## PROVIDED RECORDS
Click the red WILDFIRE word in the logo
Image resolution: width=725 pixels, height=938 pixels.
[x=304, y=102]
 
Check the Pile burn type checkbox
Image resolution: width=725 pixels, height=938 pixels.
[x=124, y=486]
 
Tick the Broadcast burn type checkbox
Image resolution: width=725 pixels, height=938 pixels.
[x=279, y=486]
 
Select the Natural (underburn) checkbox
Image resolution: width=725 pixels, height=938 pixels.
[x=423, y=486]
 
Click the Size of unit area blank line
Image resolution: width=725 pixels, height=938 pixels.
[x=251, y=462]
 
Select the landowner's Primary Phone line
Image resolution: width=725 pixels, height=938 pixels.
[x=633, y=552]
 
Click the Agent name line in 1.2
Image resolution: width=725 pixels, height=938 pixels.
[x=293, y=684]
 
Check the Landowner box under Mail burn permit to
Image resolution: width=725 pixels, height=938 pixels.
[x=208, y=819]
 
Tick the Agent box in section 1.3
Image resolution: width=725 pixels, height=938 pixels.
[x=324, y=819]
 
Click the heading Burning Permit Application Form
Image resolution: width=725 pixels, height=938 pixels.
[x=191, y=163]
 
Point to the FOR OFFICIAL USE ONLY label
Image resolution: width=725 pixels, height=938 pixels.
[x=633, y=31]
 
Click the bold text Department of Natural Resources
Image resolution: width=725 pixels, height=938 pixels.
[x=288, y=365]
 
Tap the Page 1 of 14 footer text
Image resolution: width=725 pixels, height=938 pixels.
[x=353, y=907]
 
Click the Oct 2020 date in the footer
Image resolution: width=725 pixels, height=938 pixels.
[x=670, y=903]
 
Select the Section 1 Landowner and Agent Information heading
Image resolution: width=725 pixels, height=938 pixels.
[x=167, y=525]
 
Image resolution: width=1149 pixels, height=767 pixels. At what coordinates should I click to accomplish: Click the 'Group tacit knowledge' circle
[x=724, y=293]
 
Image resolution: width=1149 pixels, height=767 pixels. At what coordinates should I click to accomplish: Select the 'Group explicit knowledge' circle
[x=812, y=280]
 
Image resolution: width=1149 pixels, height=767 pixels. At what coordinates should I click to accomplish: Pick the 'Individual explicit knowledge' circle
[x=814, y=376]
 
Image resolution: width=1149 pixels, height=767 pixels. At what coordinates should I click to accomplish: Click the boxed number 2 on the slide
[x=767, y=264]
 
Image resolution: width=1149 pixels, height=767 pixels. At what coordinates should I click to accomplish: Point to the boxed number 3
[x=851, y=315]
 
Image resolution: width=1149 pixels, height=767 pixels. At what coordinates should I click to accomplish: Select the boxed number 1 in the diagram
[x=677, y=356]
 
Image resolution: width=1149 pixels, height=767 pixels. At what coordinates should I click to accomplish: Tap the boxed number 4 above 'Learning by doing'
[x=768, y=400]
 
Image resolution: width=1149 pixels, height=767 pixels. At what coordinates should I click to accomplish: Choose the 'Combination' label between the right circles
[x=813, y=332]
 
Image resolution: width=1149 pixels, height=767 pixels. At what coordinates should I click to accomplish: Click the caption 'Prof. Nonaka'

## REQUIRED WORK
Reproduce every line of the data above verbatim, from first to last.

## SOLUTION
Click the red WILDFIRE word in the logo
Image resolution: width=725 pixels, height=938 pixels.
[x=304, y=102]
 
Check the Pile burn type checkbox
Image resolution: width=725 pixels, height=938 pixels.
[x=124, y=486]
 
Tick the Broadcast burn type checkbox
Image resolution: width=725 pixels, height=938 pixels.
[x=279, y=486]
 
Select the Natural (underburn) checkbox
Image resolution: width=725 pixels, height=938 pixels.
[x=423, y=486]
 
Click the Size of unit area blank line
Image resolution: width=725 pixels, height=938 pixels.
[x=251, y=462]
 
Select the landowner's Primary Phone line
Image resolution: width=725 pixels, height=938 pixels.
[x=633, y=552]
 
Click the Agent name line in 1.2
Image resolution: width=725 pixels, height=938 pixels.
[x=293, y=684]
 
Check the Landowner box under Mail burn permit to
Image resolution: width=725 pixels, height=938 pixels.
[x=208, y=819]
 
Tick the Agent box in section 1.3
Image resolution: width=725 pixels, height=938 pixels.
[x=324, y=819]
 
Click the heading Burning Permit Application Form
Image resolution: width=725 pixels, height=938 pixels.
[x=191, y=163]
 
Point to the FOR OFFICIAL USE ONLY label
Image resolution: width=725 pixels, height=938 pixels.
[x=633, y=31]
 
Click the bold text Department of Natural Resources
Image resolution: width=725 pixels, height=938 pixels.
[x=288, y=365]
 
Tap the Page 1 of 14 footer text
Image resolution: width=725 pixels, height=938 pixels.
[x=353, y=907]
 
Click the Oct 2020 date in the footer
Image resolution: width=725 pixels, height=938 pixels.
[x=670, y=903]
 
Select the Section 1 Landowner and Agent Information heading
Image resolution: width=725 pixels, height=938 pixels.
[x=167, y=525]
 
Image resolution: width=1149 pixels, height=767 pixels. At what coordinates should I click to accomplish: Click the 'Group tacit knowledge' circle
[x=724, y=293]
 
Image resolution: width=1149 pixels, height=767 pixels. At what coordinates should I click to accomplish: Select the 'Group explicit knowledge' circle
[x=812, y=280]
 
Image resolution: width=1149 pixels, height=767 pixels. At what coordinates should I click to accomplish: Pick the 'Individual explicit knowledge' circle
[x=814, y=376]
 
Image resolution: width=1149 pixels, height=767 pixels. At what coordinates should I click to accomplish: Click the boxed number 2 on the slide
[x=767, y=264]
 
Image resolution: width=1149 pixels, height=767 pixels. At what coordinates should I click to accomplish: Point to the boxed number 3
[x=851, y=315]
 
Image resolution: width=1149 pixels, height=767 pixels. At what coordinates should I click to accomplish: Select the boxed number 1 in the diagram
[x=677, y=356]
 
Image resolution: width=1149 pixels, height=767 pixels. At what coordinates should I click to accomplish: Tap the boxed number 4 above 'Learning by doing'
[x=768, y=400]
 
Image resolution: width=1149 pixels, height=767 pixels. At what coordinates should I click to accomplish: Choose the 'Combination' label between the right circles
[x=813, y=332]
 
Image resolution: width=1149 pixels, height=767 pixels. At what coordinates should I click to accomplish: Click the caption 'Prof. Nonaka'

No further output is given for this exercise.